WHAT IS REQUIRED
Can you turn the data below into a JSON list of strings, with one string per line and blank lines left out?

◇ ◇ ◇ ◇ ◇ ◇ ◇

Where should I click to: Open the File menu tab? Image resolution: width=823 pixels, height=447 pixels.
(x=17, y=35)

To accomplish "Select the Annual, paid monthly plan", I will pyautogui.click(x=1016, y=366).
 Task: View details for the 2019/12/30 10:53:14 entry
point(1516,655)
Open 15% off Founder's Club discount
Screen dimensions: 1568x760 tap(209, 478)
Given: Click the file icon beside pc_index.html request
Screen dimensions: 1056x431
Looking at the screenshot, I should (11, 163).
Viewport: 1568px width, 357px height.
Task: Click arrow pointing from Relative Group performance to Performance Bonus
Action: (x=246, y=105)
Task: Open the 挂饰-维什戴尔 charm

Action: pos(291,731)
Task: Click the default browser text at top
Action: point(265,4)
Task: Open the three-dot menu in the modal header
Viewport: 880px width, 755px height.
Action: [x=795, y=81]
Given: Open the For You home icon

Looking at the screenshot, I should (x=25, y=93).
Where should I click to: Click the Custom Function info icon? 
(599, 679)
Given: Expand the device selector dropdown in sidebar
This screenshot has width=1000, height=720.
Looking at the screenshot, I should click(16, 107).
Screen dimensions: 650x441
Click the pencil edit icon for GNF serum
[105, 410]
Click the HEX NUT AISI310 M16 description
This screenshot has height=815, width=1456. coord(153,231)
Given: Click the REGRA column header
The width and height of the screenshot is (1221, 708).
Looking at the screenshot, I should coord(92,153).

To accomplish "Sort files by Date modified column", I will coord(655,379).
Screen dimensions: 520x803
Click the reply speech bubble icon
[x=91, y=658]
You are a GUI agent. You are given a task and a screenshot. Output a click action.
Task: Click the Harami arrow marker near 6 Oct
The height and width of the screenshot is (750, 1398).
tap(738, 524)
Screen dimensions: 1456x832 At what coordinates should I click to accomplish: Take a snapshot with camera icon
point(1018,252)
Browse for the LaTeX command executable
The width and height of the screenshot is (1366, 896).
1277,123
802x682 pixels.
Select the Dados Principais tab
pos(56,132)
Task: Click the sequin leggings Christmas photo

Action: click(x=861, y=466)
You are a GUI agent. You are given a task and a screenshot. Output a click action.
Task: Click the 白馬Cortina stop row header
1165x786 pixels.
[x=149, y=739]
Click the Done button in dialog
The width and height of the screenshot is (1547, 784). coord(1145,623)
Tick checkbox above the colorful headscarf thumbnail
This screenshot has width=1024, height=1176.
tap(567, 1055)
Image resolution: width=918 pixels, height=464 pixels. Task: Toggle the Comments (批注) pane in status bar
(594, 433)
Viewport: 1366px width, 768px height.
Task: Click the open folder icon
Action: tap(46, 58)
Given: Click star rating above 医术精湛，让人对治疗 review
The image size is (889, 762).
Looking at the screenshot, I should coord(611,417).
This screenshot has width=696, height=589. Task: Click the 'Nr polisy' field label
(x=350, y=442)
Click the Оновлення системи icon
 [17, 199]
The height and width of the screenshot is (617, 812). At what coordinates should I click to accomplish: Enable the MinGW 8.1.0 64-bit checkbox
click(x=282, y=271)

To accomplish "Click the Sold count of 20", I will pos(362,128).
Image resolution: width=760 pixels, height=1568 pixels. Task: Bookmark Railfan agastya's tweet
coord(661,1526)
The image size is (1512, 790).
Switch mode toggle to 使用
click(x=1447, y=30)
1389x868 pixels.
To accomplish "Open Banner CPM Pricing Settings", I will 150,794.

◇ ◇ ◇ ◇ ◇ ◇ ◇

TASK OUTPUT
[
  "Where should I click to: Open the File menu tab? Image resolution: width=823 pixels, height=447 pixels.",
  "(x=17, y=35)",
  "To accomplish \"Select the Annual, paid monthly plan\", I will pyautogui.click(x=1016, y=366).",
  " Task: View details for the 2019/12/30 10:53:14 entry",
  "point(1516,655)",
  "Open 15% off Founder's Club discount",
  "Screen dimensions: 1568x760 tap(209, 478)",
  "Given: Click the file icon beside pc_index.html request",
  "Screen dimensions: 1056x431",
  "Looking at the screenshot, I should (11, 163).",
  "Viewport: 1568px width, 357px height.",
  "Task: Click arrow pointing from Relative Group performance to Performance Bonus",
  "Action: (x=246, y=105)",
  "Task: Open the 挂饰-维什戴尔 charm",
  "Action: pos(291,731)",
  "Task: Click the default browser text at top",
  "Action: point(265,4)",
  "Task: Open the three-dot menu in the modal header",
  "Viewport: 880px width, 755px height.",
  "Action: [x=795, y=81]",
  "Given: Open the For You home icon",
  "Looking at the screenshot, I should (x=25, y=93).",
  "Where should I click to: Click the Custom Function info icon? ",
  "(599, 679)",
  "Given: Expand the device selector dropdown in sidebar",
  "This screenshot has width=1000, height=720.",
  "Looking at the screenshot, I should click(16, 107).",
  "Screen dimensions: 650x441",
  "Click the pencil edit icon for GNF serum",
  "[105, 410]",
  "Click the HEX NUT AISI310 M16 description",
  "This screenshot has height=815, width=1456. coord(153,231)",
  "Given: Click the REGRA column header",
  "The width and height of the screenshot is (1221, 708).",
  "Looking at the screenshot, I should coord(92,153).",
  "To accomplish \"Sort files by Date modified column\", I will coord(655,379).",
  "Screen dimensions: 520x803",
  "Click the reply speech bubble icon",
  "[x=91, y=658]",
  "You are a GUI agent. You are given a task and a screenshot. Output a click action.",
  "Task: Click the Harami arrow marker near 6 Oct",
  "The height and width of the screenshot is (750, 1398).",
  "tap(738, 524)",
  "Screen dimensions: 1456x832 At what coordinates should I click to accomplish: Take a snapshot with camera icon",
  "point(1018,252)",
  "Browse for the LaTeX command executable",
  "The width and height of the screenshot is (1366, 896).",
  "1277,123",
  "802x682 pixels.",
  "Select the Dados Principais tab",
  "pos(56,132)",
  "Task: Click the sequin leggings Christmas photo",
  "Action: click(x=861, y=466)",
  "You are a GUI agent. You are given a task and a screenshot. Output a click action.",
  "Task: Click the 白馬Cortina stop row header",
  "1165x786 pixels.",
  "[x=149, y=739]",
  "Click the Done button in dialog",
  "The width and height of the screenshot is (1547, 784). coord(1145,623)",
  "Tick checkbox above the colorful headscarf thumbnail",
  "This screenshot has width=1024, height=1176.",
  "tap(567, 1055)",
  "Image resolution: width=918 pixels, height=464 pixels. Task: Toggle the Comments (批注) pane in status bar",
  "(594, 433)",
  "Viewport: 1366px width, 768px height.",
  "Task: Click the open folder icon",
  "Action: tap(46, 58)",
  "Given: Click star rating above 医术精湛，让人对治疗 review",
  "The image size is (889, 762).",
  "Looking at the screenshot, I should coord(611,417).",
  "This screenshot has width=696, height=589. Task: Click the 'Nr polisy' field label",
  "(x=350, y=442)",
  "Click the Оновлення системи icon",
  " [17, 199]",
  "The height and width of the screenshot is (617, 812). At what coordinates should I click to accomplish: Enable the MinGW 8.1.0 64-bit checkbox",
  "click(x=282, y=271)",
  "To accomplish \"Click the Sold count of 20\", I will pos(362,128).",
  "Image resolution: width=760 pixels, height=1568 pixels. Task: Bookmark Railfan agastya's tweet",
  "coord(661,1526)",
  "The image size is (1512, 790).",
  "Switch mode toggle to 使用",
  "click(x=1447, y=30)",
  "1389x868 pixels.",
  "To accomplish \"Open Banner CPM Pricing Settings\", I will 150,794."
]